I assumed there’d be a point – probably menopausal – where I would simply morph into this woman. I’d suddenly love the look of a waterfall cardigan, modern music would start to sound like noise, and I’d be happy to let my years of adventure fade into memory.
What happened instead was that, as I approached the milestone midlife birthday, I actively pushed back. I baulked at the idea of switching weekends at festivals for ‘pleasant’ day trips, I answered society’s call to ‘dress my age’ by combining my daughters’ wardrobe with my own, and I adamantly refused to give up my nights spent dancing.
I wondered, was it just me who felt this deadening of all things fun, that wild times should be replaced with staid routine, and just another way to keep older women in their place?
Of course the answer is a very definite … NO. There’s a whole raft of us out there who will happily abandon the traditional middle age label, and we plan to behave very badly well into our twilight years!
After months of reading numerous articles telling women how vital it is to live a squeaky-clean life as we age, it was a breath of fresh air to read Bafta nominee Lesley Manville’s interview in the Guardian recently.
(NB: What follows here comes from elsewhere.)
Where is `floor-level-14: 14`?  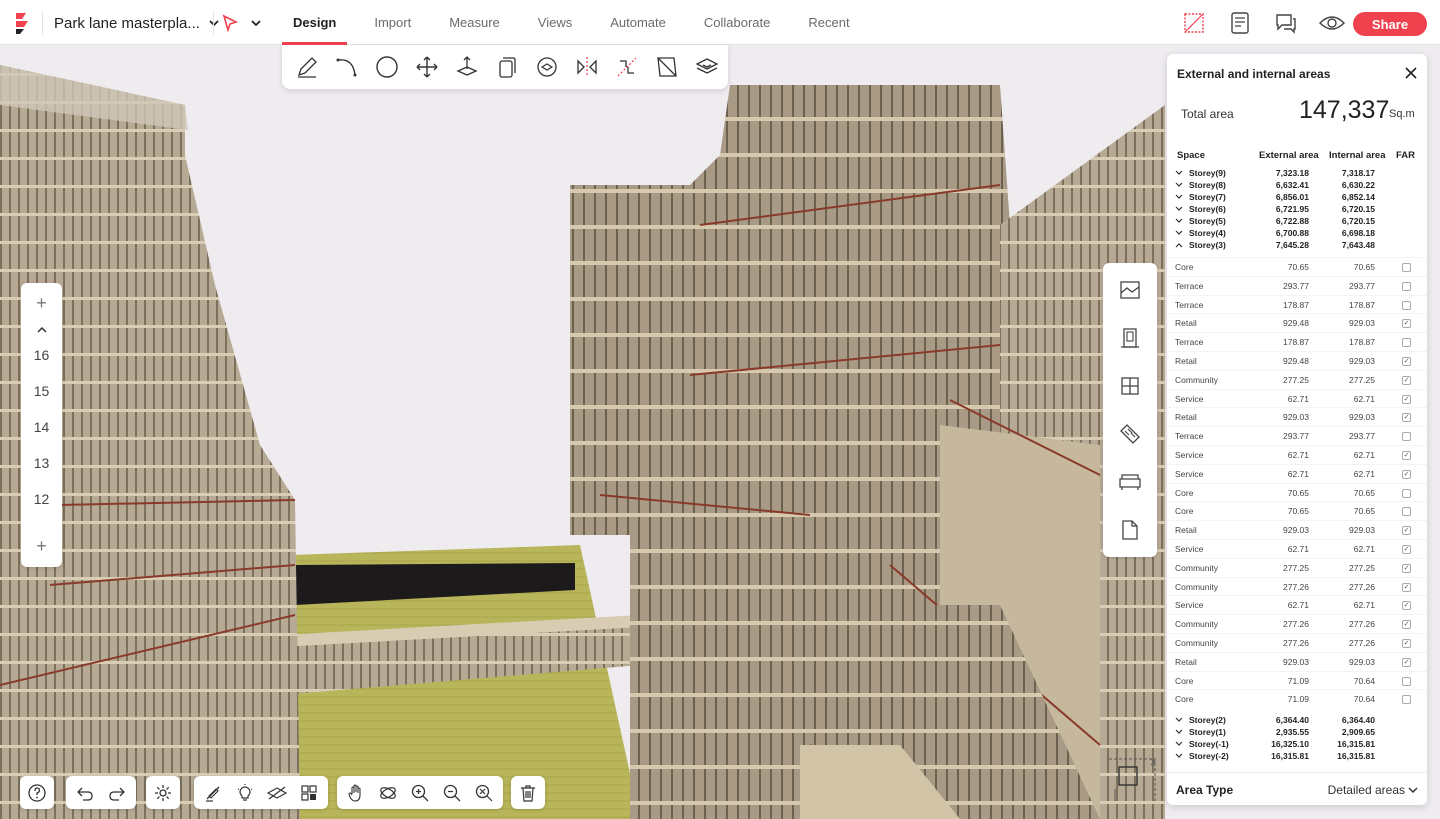 floor-level-14: 14 is located at coordinates (42, 427).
She summed it up perfectly:
“It’s important for young people to see that older people have not turned off a button and become this kind of muted, non-feeling entity. I do want to go out dancing and get sweaty and drink too much and get home at three in the morning, and I do want to have sex, and I do want to dress how I want to dress, and I want to have a life and be able to choose what I want to do; and I am over 60.”
There’s just one thing to say to that really: ‘YES’!
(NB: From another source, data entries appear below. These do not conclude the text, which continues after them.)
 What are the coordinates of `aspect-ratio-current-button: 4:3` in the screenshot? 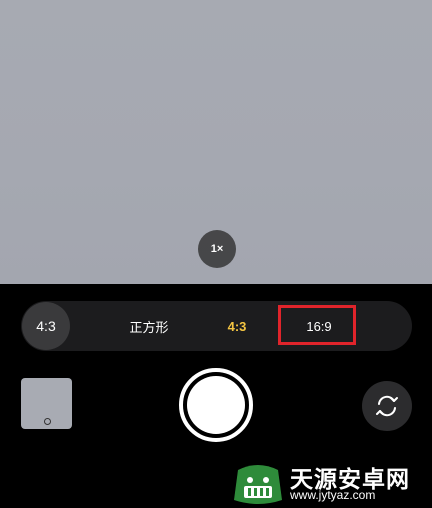 It's located at (46, 326).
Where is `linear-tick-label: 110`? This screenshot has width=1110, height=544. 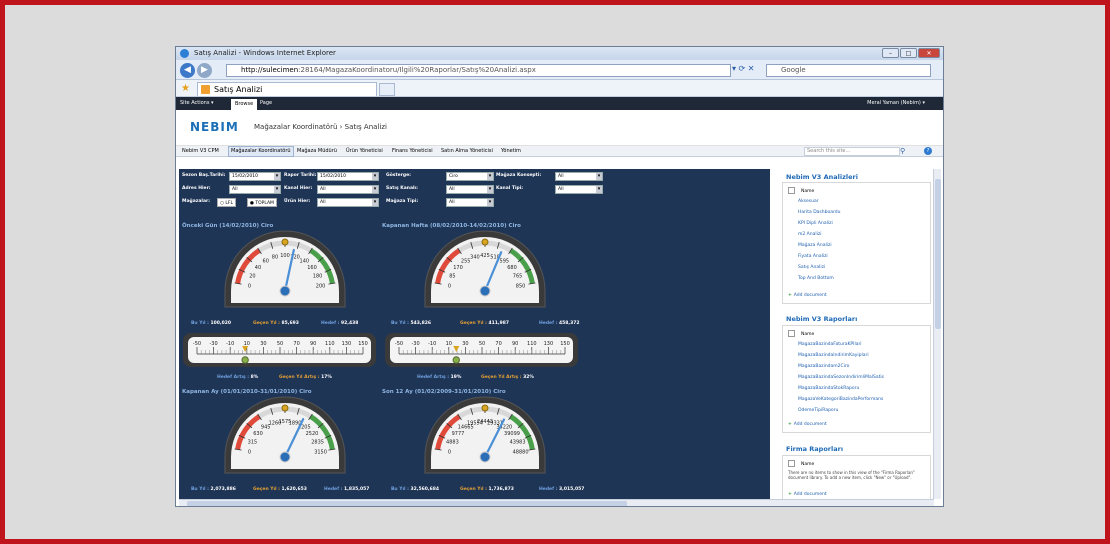
linear-tick-label: 110 is located at coordinates (532, 344).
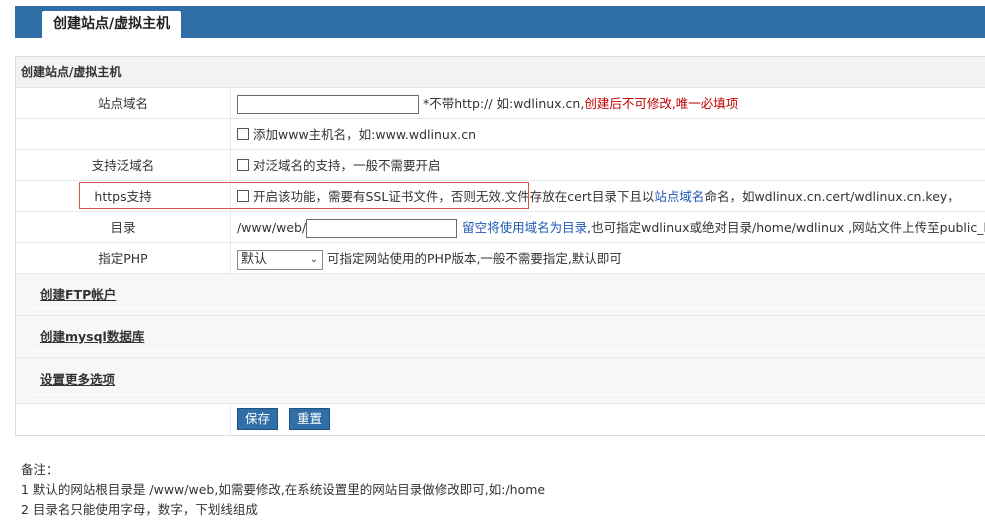  I want to click on more-options-link: 设置更多选项, so click(78, 378).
Yes to drinking, dancing, socialising and sex. Yes to wearing exactly what we want, to sometimes looking less than perfect – and yes to simply being gloriously and indefatigably human.
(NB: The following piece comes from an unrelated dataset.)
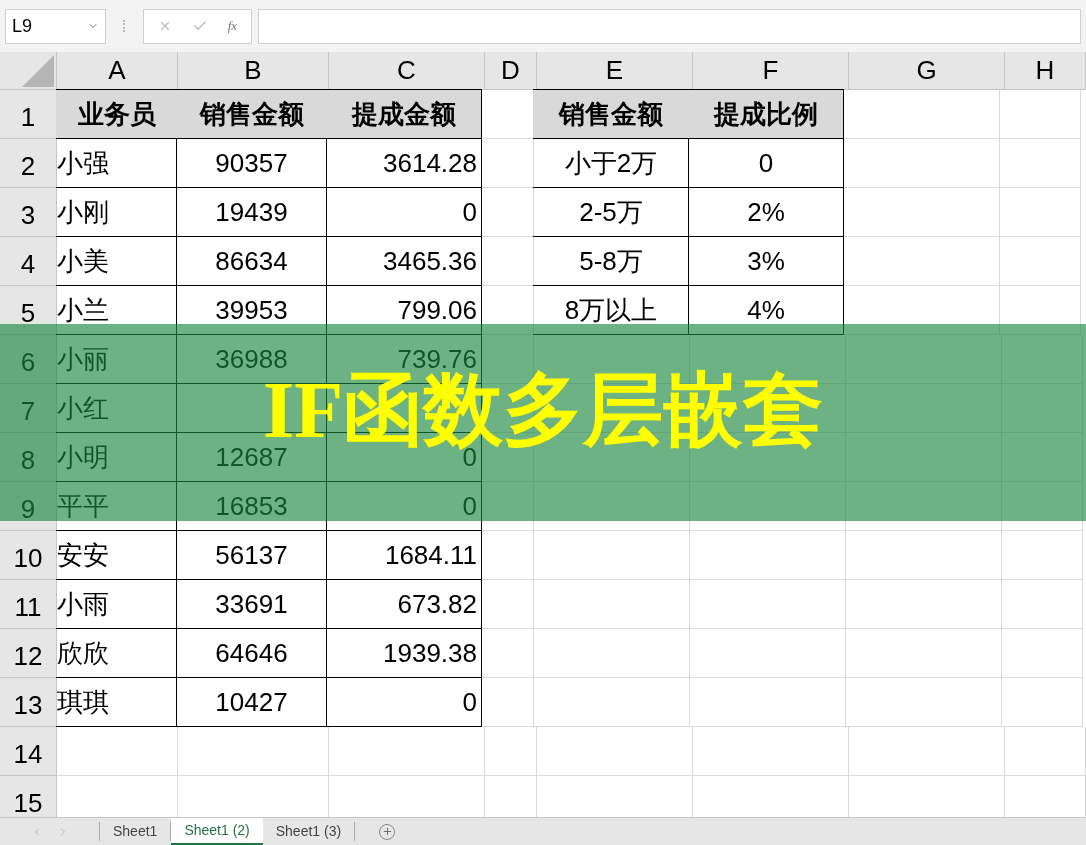 The image size is (1086, 845). Describe the element at coordinates (1046, 70) in the screenshot. I see `column-header: H` at that location.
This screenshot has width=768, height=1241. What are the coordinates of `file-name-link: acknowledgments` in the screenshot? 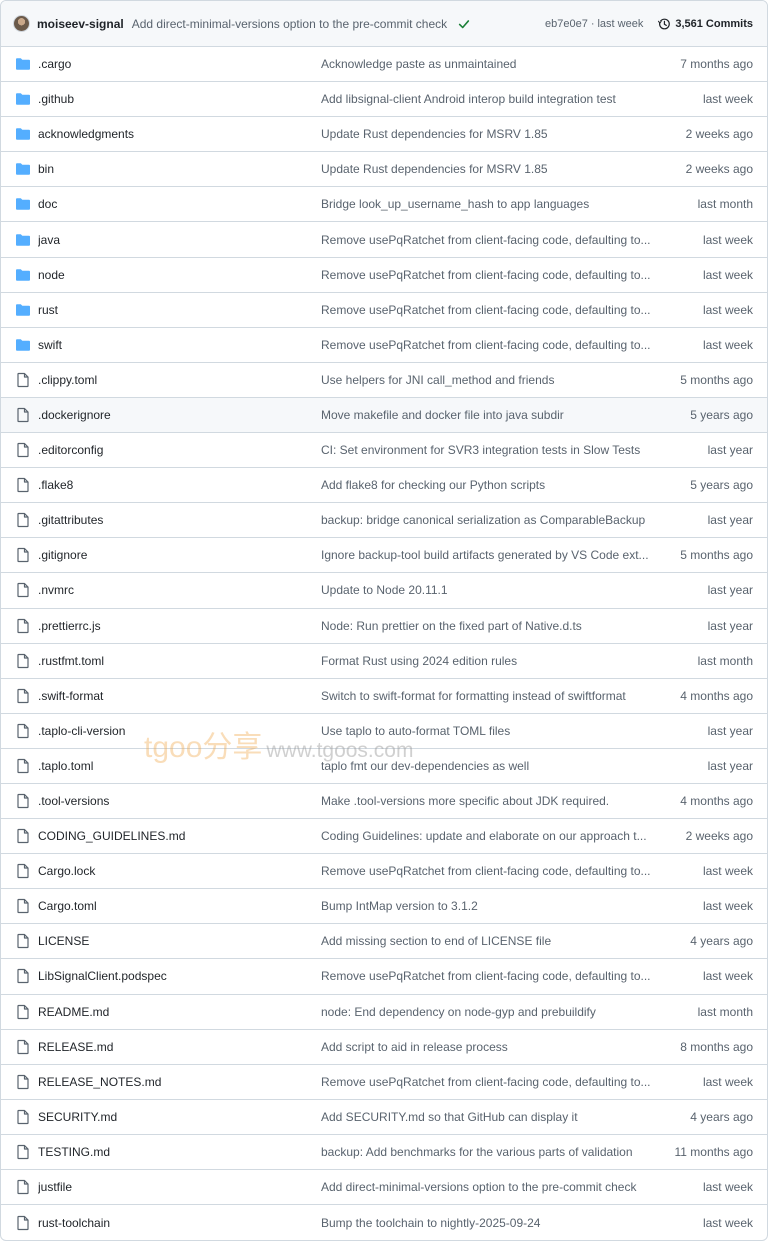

The idea that we should start to calm down as we reach a certain age is absolutely no fun at all. And why should we? Of course we need to take greater care of ourselves now, but a holistic approach to health means more than just our physical wellbeing.
We are a hard working generation with demanding jobs, children to raise and homes to run, so a gentle drive out into the country isn’t always going to cut it for me in the ‘unwinding after work’ stakes. I want to let my hair down and bask in that heady feeling of just letting loose!
I may get the occasional disapproving look from the girls, but what’s a little rebellion without a stickler to ignore? The point is, I think that the rules of what counts as ‘a good time’ when you’re older need to be ditched as swiftly as the ones surrounding what we should wear.
Go out on the tiles, drink just a little too much, dance until the early hours – and then next weekend, go out and do it all over again!